== Given records ==

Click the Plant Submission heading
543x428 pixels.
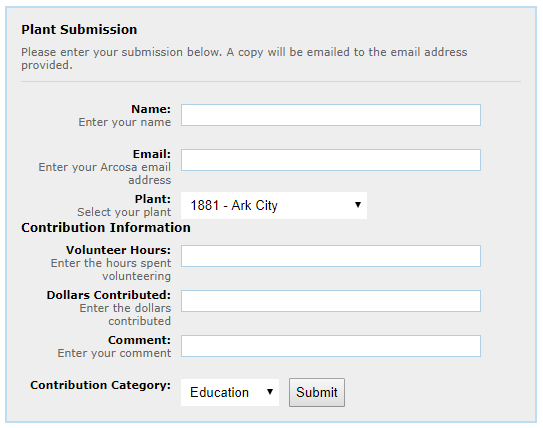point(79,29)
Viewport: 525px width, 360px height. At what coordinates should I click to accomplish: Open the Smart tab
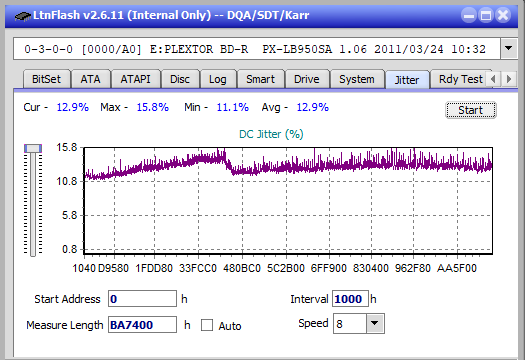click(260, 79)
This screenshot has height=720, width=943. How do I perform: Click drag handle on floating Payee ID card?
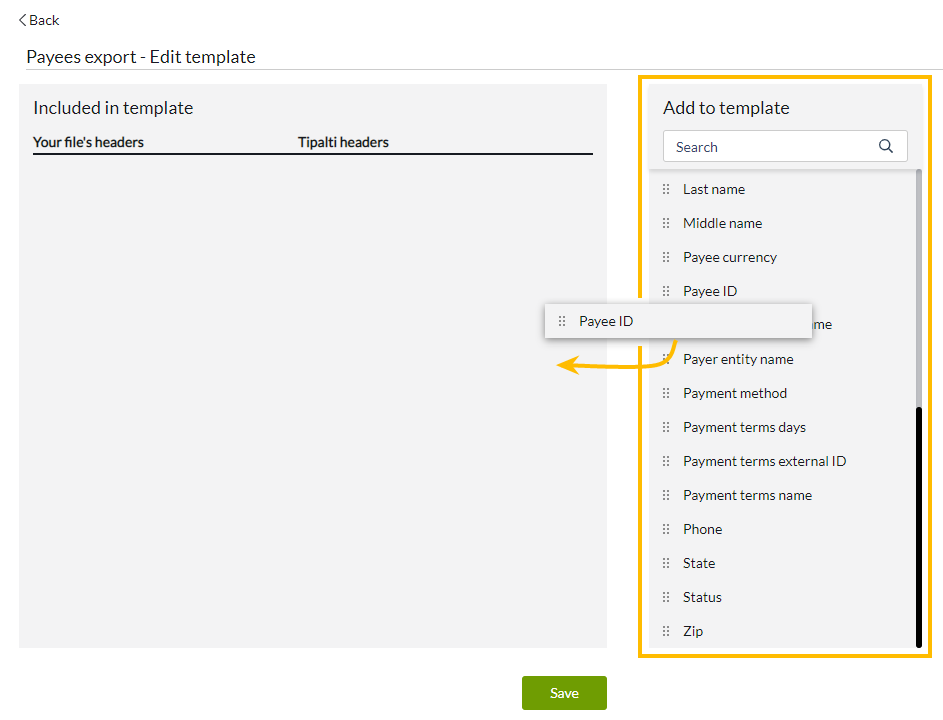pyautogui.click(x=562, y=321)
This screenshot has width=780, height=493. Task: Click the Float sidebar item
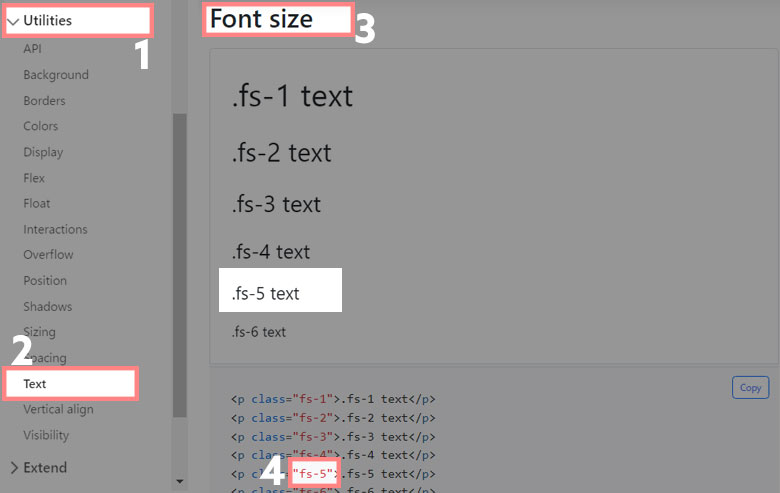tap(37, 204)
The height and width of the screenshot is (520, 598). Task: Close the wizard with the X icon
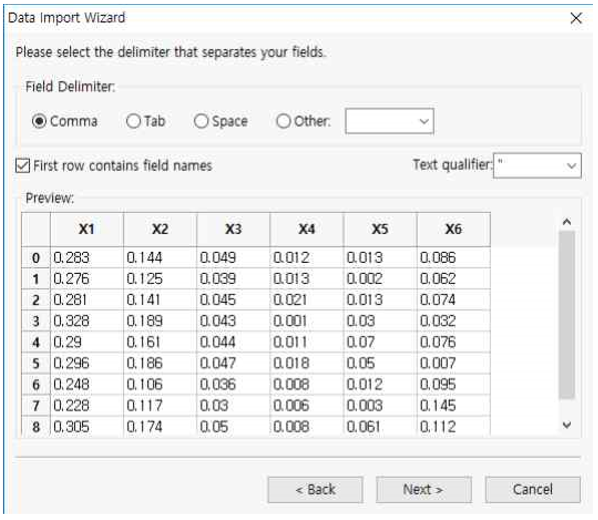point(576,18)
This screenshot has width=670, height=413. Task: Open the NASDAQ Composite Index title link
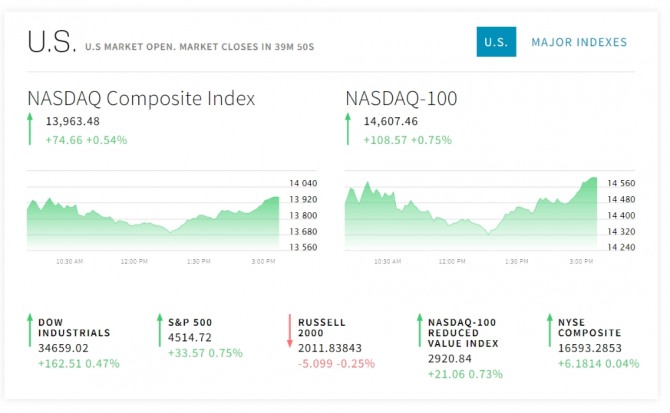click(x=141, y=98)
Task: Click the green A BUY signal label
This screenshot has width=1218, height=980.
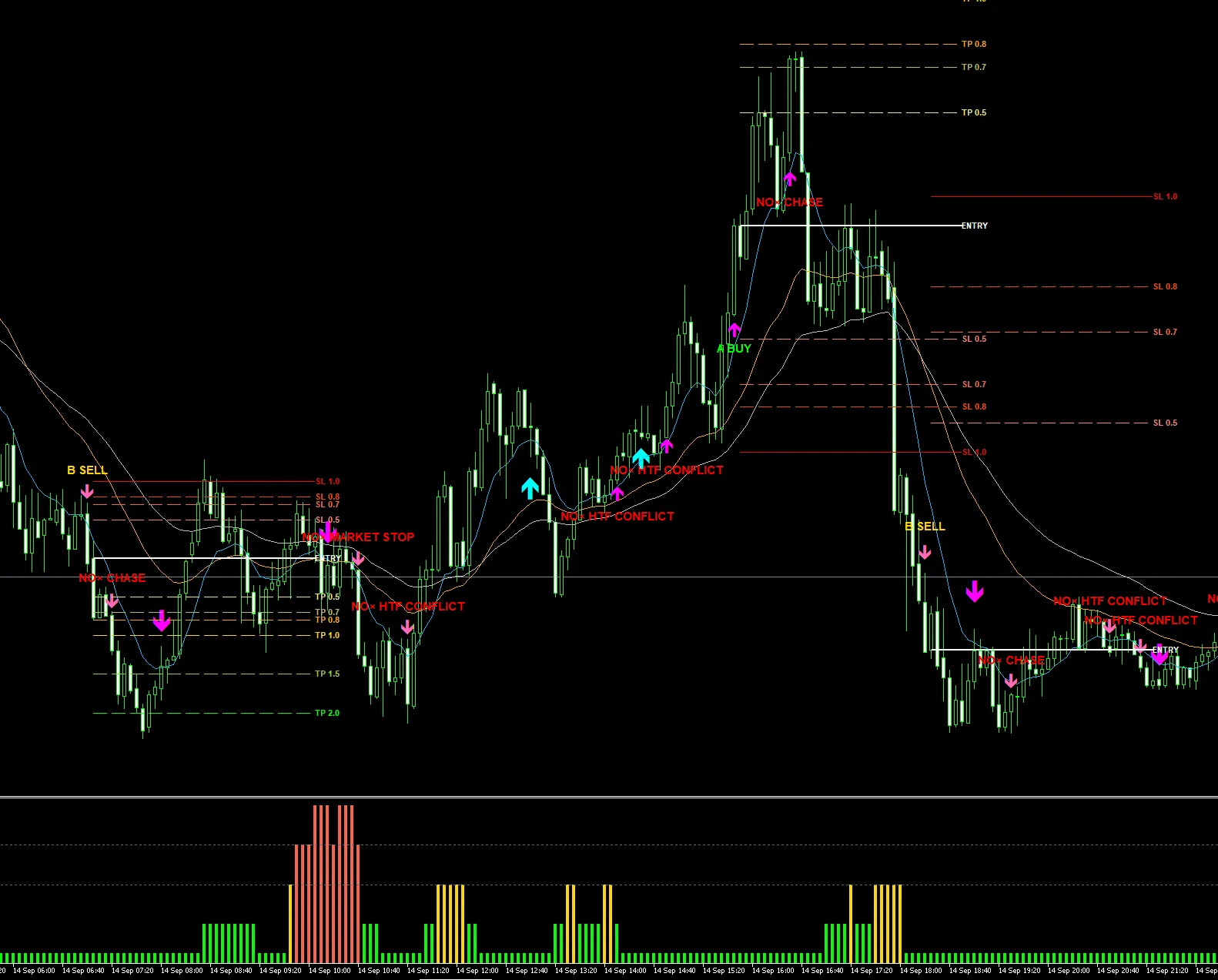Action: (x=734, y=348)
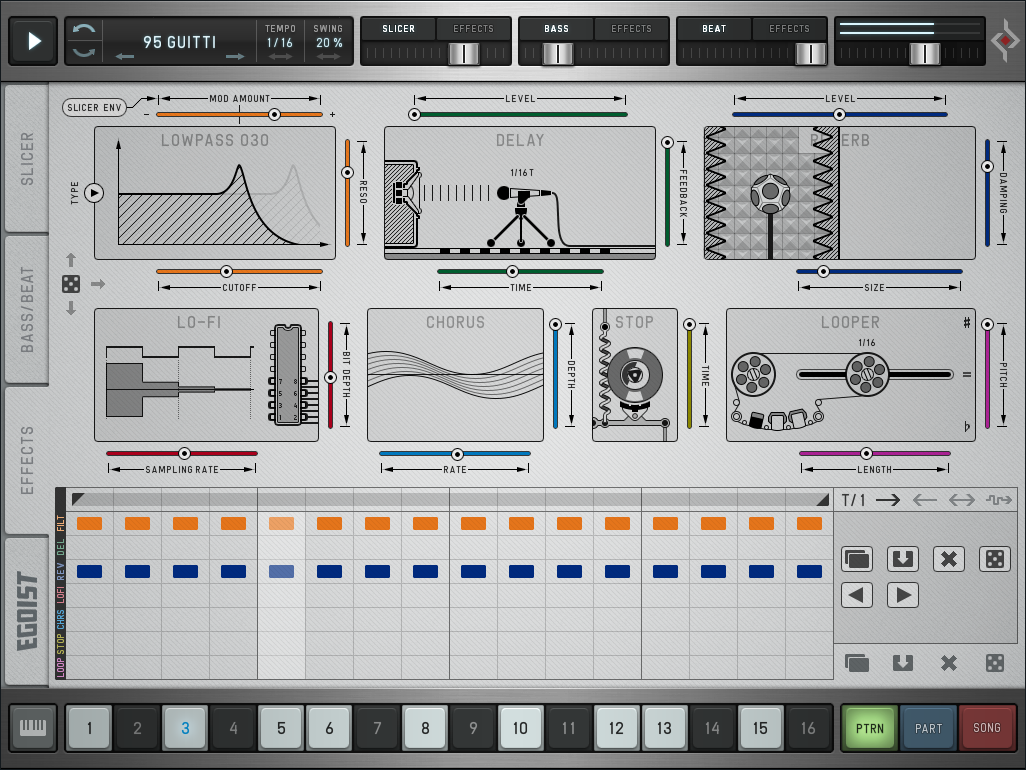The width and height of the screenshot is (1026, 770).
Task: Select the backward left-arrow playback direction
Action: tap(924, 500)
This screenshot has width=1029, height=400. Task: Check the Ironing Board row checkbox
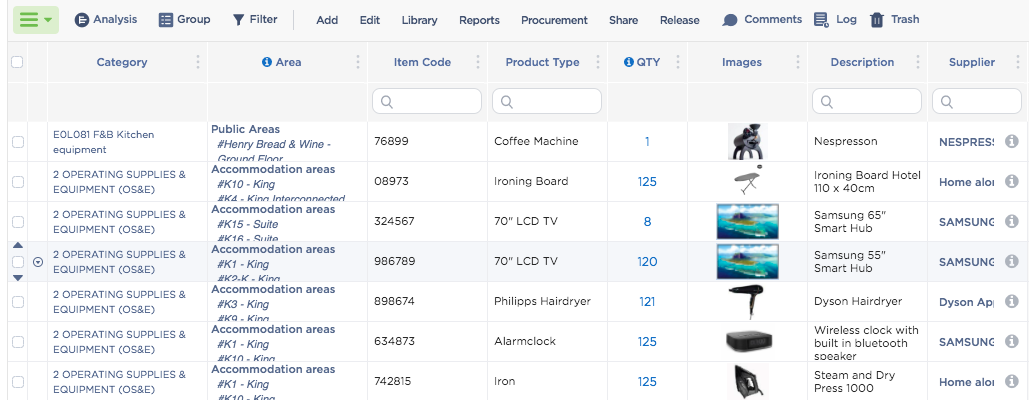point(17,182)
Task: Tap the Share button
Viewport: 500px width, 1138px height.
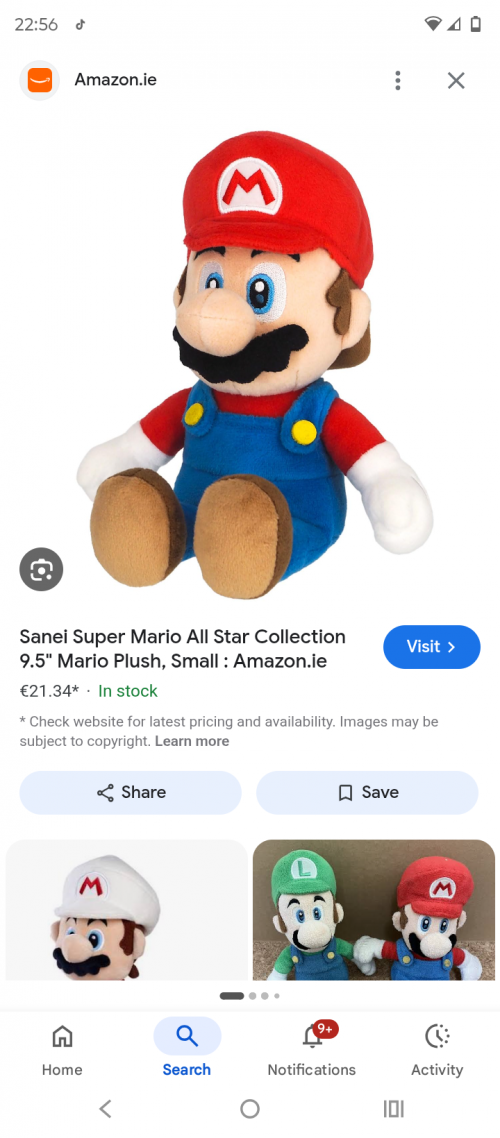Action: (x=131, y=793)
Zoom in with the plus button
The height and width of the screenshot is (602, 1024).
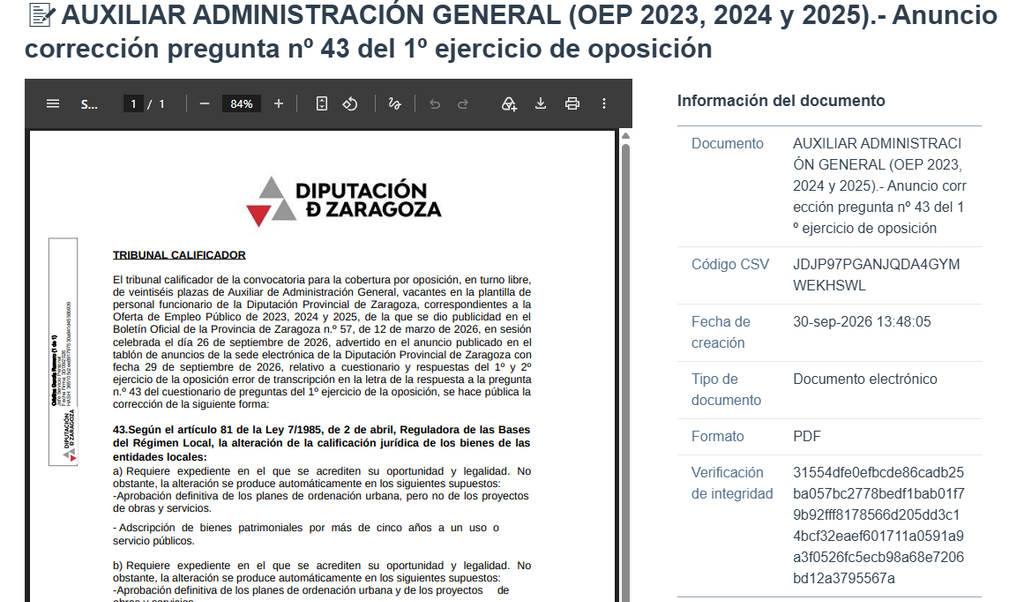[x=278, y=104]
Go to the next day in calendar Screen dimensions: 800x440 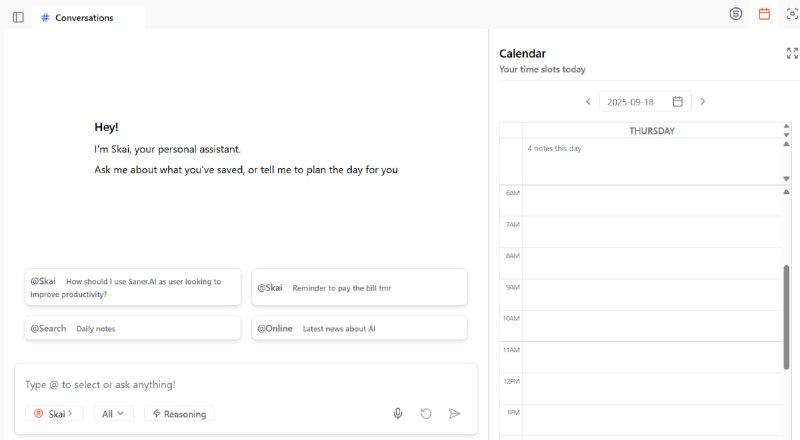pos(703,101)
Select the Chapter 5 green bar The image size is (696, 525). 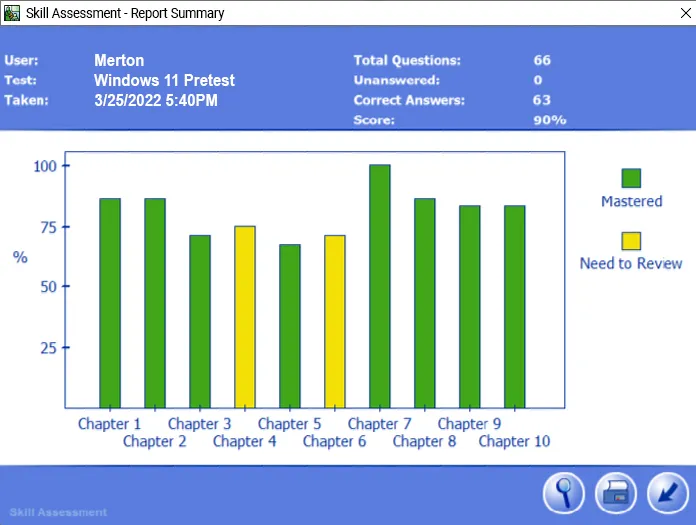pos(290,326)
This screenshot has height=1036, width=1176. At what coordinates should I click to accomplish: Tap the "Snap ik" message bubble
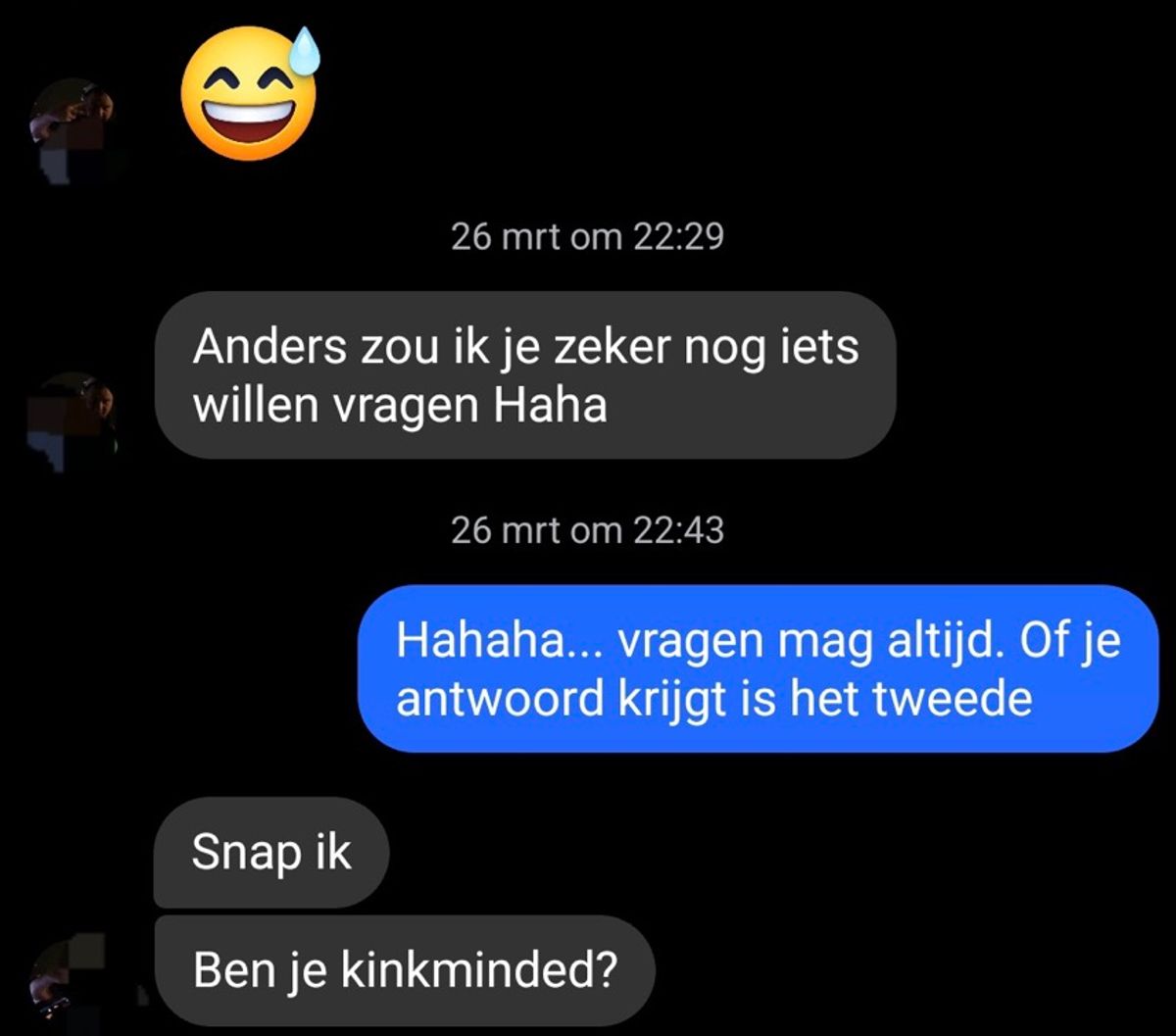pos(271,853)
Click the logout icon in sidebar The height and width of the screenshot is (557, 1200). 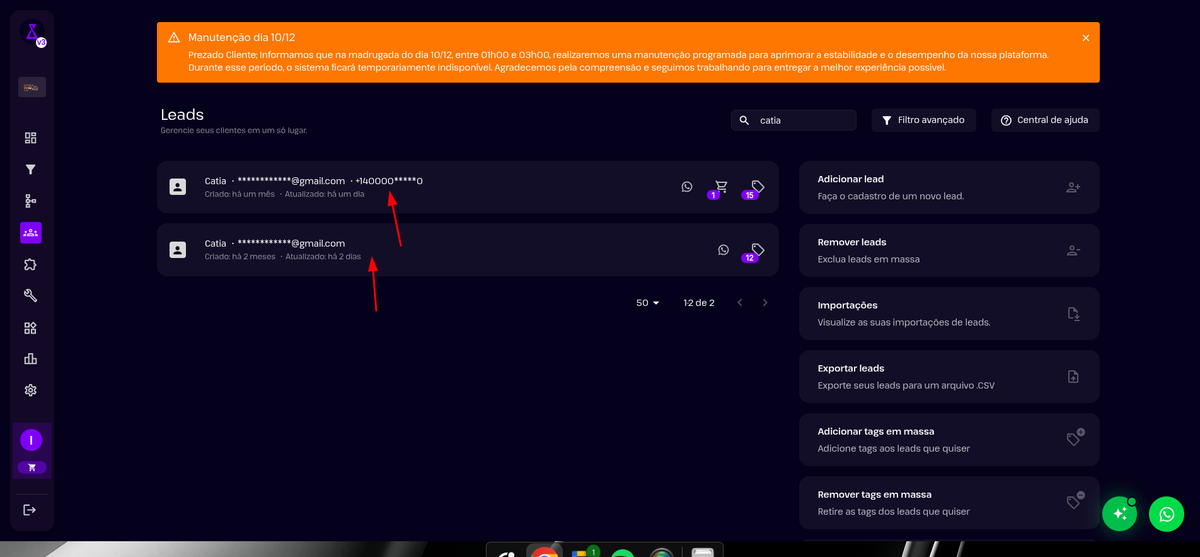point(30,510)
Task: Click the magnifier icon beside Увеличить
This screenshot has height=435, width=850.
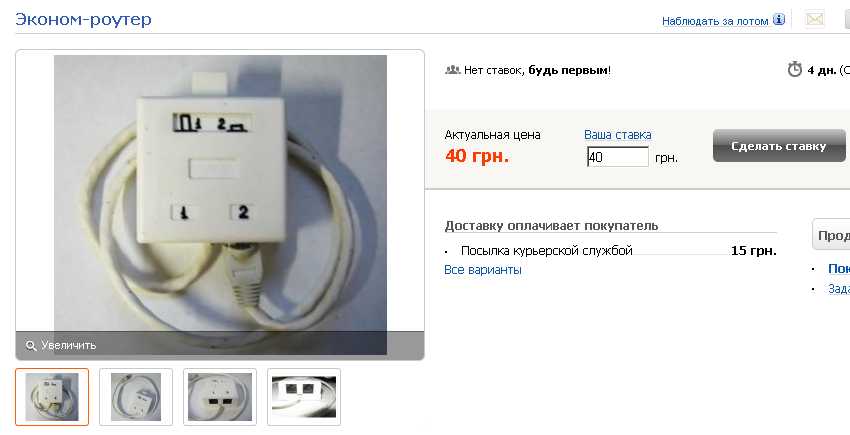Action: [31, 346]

== Goal of the exercise ==
All lines of the data above that include the word "button" must be shown.

== Written solution ==
Task: Tap the Share button
Zoom in with the plus button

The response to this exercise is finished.